I can remember going on a yoga retreat and one of the sessions was a Chakra Dance, which I had been looking forward to. What I had not anticipated was to start off loving the exercise and ending up screaming silently in my head stop the f***ing torture. I was engulfed with anger from the throat chakra up. So much so that when we came to draw our mandalas and journal about the experience there was lots of expletives and unexpressed anger.
I was delighted. Better out that in so it can be acknowledged and dealt with.
A few hours later one of my friends asked ‘where is the anger coming from?’ In a flash, I saw several instances where things had happened where I was not in control of what had occurred, where I had been taken advantage of.
In reality, there was nothing that I could have done, primarily because I was a child at the time. I realised that the knock-on effect of being unable to express myself had resulted in feelings of stuck anger at my throat. This sticky treacly anger then like a pack of dominos toppled into my other chakras, leaving me feeling tortured. It wasn’t much fun.
Later alone in my room. I explored the day’s events and in my mind, I asked myself what if I could have expressed myself?
Remembering this reminds me of many times when I didn’t express myself as I might have wished to. This is where journaling becomes so powerful, because you can write what you want and get it out.
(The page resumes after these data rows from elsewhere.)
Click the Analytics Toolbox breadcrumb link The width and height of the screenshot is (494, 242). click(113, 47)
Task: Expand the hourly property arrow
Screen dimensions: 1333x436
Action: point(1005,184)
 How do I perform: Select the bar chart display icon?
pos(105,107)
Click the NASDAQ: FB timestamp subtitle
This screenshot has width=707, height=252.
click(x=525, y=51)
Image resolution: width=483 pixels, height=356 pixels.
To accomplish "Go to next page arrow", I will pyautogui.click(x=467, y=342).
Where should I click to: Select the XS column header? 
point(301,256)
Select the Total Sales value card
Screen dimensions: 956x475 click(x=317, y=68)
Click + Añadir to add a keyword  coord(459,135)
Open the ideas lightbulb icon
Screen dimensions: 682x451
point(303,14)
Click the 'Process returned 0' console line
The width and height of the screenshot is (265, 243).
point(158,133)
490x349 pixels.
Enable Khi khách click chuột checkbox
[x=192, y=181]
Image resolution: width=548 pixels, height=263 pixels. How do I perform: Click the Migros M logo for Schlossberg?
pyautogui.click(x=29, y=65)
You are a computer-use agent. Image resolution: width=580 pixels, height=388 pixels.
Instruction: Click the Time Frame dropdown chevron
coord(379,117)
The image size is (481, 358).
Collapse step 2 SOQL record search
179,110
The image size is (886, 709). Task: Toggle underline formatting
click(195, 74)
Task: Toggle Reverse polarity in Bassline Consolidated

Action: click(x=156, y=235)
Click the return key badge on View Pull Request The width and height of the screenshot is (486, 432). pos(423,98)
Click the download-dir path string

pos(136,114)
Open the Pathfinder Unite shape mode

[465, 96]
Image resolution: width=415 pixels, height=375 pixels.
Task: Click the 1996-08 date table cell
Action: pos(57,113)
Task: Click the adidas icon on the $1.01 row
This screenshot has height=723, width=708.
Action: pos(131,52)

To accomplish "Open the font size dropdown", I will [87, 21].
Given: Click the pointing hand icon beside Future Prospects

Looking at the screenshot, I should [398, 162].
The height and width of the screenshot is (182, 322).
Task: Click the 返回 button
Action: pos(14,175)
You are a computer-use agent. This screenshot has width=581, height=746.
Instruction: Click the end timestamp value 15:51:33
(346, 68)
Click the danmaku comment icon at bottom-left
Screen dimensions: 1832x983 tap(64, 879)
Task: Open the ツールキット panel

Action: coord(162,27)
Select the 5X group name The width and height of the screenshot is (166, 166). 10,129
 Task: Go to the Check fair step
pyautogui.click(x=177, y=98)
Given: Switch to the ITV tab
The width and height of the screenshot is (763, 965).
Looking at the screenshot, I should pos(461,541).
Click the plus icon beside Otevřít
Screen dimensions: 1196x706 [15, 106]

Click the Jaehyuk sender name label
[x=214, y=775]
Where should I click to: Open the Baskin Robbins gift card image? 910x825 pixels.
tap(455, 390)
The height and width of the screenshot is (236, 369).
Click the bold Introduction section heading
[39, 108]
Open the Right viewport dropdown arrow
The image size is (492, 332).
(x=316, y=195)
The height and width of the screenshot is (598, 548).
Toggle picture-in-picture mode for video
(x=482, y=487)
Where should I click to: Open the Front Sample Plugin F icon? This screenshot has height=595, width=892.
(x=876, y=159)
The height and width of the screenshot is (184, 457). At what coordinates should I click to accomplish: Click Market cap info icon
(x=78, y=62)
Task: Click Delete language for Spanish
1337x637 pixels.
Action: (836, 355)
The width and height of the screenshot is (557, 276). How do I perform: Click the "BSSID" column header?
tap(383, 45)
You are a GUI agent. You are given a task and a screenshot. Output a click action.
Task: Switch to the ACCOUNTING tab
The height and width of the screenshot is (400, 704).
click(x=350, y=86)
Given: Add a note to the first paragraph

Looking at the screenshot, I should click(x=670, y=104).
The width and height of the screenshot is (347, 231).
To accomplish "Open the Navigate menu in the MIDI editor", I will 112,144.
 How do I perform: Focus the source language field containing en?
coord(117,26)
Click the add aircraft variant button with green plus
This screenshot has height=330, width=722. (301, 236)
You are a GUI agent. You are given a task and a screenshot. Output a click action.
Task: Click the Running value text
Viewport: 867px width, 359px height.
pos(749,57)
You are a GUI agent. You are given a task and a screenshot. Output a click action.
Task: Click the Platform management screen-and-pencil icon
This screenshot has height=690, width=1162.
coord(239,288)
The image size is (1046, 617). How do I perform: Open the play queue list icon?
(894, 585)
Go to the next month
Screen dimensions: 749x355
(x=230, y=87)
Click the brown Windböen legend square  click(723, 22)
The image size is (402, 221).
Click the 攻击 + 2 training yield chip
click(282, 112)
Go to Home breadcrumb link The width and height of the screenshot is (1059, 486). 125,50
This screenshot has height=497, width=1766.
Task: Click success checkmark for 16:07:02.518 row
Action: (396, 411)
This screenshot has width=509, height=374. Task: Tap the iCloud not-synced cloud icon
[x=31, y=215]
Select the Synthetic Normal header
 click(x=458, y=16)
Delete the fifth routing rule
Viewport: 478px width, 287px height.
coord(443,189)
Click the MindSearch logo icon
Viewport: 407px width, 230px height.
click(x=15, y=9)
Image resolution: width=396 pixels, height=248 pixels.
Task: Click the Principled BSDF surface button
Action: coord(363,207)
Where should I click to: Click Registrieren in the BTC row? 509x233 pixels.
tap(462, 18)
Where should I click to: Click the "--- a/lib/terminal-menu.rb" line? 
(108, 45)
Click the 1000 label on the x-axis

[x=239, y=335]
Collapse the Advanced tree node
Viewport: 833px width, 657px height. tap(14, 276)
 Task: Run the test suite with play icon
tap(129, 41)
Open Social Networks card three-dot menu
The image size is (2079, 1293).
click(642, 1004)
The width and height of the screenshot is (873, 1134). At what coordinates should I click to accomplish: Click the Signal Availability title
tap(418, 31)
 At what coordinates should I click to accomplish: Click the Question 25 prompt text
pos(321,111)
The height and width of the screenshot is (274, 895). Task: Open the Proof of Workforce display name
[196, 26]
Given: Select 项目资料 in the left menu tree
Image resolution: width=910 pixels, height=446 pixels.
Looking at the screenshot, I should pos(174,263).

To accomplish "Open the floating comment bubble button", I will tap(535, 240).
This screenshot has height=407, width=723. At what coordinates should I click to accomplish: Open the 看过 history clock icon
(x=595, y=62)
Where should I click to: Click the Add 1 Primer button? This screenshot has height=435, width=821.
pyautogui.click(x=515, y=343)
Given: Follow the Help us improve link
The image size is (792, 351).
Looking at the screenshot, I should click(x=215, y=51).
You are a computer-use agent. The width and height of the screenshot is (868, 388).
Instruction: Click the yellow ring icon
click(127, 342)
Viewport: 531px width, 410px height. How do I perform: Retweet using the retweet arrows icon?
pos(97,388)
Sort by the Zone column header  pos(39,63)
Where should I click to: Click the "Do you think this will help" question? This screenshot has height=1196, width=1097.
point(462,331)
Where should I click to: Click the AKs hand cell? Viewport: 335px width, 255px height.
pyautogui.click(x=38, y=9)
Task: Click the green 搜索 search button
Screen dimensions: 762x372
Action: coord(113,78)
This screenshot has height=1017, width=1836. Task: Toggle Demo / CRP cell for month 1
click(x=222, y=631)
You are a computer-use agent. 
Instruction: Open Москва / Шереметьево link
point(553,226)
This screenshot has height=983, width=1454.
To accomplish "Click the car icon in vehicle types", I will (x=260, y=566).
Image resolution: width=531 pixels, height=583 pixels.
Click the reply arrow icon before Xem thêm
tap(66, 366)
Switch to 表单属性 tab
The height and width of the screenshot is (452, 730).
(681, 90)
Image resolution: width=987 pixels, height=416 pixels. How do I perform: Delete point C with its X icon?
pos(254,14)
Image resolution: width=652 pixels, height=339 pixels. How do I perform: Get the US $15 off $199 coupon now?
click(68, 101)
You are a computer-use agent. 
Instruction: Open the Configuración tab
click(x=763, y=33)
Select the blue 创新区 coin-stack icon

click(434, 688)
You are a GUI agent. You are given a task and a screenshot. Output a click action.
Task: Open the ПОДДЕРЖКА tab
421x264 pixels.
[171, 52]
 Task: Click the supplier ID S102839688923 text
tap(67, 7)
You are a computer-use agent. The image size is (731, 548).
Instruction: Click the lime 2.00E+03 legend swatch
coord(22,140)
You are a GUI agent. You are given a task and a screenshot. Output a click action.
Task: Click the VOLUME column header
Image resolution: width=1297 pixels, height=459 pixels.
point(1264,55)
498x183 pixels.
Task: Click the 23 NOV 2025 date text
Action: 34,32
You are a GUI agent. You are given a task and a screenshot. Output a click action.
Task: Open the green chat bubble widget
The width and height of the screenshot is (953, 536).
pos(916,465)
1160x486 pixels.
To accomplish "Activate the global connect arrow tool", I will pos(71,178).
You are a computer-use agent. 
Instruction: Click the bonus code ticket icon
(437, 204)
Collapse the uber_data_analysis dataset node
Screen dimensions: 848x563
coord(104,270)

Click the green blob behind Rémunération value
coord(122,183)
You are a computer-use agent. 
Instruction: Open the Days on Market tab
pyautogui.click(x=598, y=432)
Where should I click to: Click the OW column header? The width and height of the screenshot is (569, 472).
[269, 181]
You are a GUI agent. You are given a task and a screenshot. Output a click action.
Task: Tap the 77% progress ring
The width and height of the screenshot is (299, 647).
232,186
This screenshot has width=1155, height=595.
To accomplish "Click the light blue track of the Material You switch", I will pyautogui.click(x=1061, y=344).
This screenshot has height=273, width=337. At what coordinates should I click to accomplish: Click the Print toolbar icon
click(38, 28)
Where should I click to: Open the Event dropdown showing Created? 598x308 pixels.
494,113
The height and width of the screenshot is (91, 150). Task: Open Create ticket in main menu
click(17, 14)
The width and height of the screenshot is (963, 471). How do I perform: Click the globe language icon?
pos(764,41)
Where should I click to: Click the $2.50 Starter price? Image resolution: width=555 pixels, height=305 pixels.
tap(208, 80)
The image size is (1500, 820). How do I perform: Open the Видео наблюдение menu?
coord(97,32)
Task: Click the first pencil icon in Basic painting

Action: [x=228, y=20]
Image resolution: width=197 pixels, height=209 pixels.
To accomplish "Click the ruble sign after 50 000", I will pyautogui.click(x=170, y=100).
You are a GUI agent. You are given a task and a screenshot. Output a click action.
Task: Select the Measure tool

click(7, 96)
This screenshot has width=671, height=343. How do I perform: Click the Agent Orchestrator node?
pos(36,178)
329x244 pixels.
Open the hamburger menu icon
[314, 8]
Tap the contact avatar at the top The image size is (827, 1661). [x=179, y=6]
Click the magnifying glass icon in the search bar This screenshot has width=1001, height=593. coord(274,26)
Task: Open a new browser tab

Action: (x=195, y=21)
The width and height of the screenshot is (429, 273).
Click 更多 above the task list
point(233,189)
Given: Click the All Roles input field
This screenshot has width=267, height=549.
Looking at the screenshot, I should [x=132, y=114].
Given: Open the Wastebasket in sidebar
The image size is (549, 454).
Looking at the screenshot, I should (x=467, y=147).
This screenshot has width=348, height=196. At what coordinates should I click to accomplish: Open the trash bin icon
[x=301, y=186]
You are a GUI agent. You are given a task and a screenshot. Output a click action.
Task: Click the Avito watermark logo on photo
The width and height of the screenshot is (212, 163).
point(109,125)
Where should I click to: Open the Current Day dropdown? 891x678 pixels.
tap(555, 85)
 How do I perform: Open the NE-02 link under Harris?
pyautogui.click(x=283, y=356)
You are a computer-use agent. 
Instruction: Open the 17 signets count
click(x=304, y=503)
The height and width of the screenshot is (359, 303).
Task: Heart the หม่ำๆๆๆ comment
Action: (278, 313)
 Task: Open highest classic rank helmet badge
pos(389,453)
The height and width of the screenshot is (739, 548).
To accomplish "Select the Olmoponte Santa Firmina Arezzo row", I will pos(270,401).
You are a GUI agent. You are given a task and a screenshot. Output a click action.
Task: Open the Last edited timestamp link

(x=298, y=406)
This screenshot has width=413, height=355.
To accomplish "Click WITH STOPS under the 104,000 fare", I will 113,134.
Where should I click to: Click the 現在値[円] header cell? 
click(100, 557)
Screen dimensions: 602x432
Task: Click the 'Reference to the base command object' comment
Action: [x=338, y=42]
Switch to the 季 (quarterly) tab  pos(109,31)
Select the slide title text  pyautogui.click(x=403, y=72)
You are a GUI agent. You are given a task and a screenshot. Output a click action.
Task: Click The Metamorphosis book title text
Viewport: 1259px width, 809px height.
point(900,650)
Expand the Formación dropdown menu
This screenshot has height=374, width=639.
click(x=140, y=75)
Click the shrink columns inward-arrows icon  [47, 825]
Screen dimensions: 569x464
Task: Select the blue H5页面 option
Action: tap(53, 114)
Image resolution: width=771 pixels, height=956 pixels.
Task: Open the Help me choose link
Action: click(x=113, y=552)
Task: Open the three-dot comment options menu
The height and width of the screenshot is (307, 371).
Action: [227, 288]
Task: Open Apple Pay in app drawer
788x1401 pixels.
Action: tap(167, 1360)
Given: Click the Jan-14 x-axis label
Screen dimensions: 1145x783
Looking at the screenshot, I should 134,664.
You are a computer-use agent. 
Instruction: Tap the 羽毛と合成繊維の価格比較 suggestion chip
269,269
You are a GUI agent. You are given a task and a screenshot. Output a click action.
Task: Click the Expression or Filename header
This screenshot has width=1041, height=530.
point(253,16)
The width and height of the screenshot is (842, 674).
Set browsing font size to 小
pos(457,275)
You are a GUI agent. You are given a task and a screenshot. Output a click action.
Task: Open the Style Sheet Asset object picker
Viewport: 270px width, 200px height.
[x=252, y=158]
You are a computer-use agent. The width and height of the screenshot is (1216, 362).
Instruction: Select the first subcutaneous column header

When I look back at some of the things that happened I wonder what if I had the tools that I now have and instead of falling backwards into the void I was able to fly forwards to create a ‘perfect day’ in that space?
The reality is that I didn’t have the tools, but what I can do now is to look at the experiences through a new lens.
Instead of thinking of the past, I now concentrate on what I can create in the world.
The mind likes as if because apparently it is pretty ‘dumb’ and likes to take instructions. As a child, you probably daydreamed a lot. Gazing nonchalantly out of the window into the near distance while conjuring up all kinds of beautiful things. Because you could make it real, and it was fun, it created new neural pathways to your new reality.
I wonder how many of us adults have lost the art of the daydream, and the magic of make-believe?
All is not lost, because when you create a fantasy in your minds-eye with your focus on what you want to create, you are allowing yourself to connect to a deep part of you. An element that allows your imagination to take you on a daydream to the land of creation.
The perfect day not about pretending that everything is wonderful. It is about believing that whatever position you find yourself in, you have the ability to improve your situation by trusting that it is possible to change things. For me, it’s about having faith and of course taking action.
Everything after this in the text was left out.